#### How to complete this task
Word for word, retype the lines from the one containing "Task: Enable Source IP Blocking checkbox" to the last line of the data below, both ends included.
[Source material — start]
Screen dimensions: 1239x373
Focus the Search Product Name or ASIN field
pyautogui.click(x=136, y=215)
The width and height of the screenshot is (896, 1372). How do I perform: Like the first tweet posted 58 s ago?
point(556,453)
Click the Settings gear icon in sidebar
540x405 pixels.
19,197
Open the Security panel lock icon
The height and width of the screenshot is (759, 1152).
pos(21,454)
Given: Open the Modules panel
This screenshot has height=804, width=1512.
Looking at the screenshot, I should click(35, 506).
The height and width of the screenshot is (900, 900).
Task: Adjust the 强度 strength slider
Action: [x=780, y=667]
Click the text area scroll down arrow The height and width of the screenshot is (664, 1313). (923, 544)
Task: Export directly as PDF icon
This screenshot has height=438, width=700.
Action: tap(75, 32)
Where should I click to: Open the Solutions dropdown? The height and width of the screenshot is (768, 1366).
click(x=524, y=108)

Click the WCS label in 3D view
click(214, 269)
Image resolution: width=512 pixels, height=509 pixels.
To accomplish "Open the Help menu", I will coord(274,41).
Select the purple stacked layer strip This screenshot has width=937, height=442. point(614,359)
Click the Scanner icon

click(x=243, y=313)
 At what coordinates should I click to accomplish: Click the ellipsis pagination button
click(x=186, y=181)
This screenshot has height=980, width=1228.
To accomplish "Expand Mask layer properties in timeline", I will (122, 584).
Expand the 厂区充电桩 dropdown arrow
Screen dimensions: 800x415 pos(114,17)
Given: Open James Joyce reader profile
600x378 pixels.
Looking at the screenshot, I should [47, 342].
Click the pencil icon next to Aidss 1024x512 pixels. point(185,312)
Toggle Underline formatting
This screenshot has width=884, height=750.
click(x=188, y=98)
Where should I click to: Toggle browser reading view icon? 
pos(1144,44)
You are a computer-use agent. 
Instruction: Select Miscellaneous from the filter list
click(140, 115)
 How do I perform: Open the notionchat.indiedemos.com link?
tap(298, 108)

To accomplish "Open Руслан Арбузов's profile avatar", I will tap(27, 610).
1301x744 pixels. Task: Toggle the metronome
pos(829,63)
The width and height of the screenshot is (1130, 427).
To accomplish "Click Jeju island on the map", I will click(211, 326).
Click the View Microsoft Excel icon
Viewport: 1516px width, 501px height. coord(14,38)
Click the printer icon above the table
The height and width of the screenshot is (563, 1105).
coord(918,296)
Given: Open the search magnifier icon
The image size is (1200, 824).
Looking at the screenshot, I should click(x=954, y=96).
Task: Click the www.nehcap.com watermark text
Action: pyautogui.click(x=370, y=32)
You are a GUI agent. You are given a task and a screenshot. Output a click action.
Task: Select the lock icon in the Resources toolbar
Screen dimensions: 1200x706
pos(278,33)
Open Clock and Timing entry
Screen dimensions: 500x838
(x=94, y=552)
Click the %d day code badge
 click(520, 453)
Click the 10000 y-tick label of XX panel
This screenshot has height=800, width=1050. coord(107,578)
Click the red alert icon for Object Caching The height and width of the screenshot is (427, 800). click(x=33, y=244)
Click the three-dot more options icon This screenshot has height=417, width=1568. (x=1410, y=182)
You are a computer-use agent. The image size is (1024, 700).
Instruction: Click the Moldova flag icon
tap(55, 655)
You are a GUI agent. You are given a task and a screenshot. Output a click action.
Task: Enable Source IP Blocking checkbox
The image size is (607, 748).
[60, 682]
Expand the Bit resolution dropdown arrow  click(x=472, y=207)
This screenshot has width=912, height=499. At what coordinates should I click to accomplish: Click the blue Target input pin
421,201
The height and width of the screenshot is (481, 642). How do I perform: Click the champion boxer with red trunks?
[Source material — finish]
#### Exercise solution
Task: Enable Source IP Blocking checkbox
The image size is (607, 748).
[60, 682]
Expand the Bit resolution dropdown arrow  click(x=472, y=207)
This screenshot has width=912, height=499. At what coordinates should I click to accomplish: Click the blue Target input pin
421,201
The height and width of the screenshot is (481, 642). How do I perform: Click the champion boxer with red trunks?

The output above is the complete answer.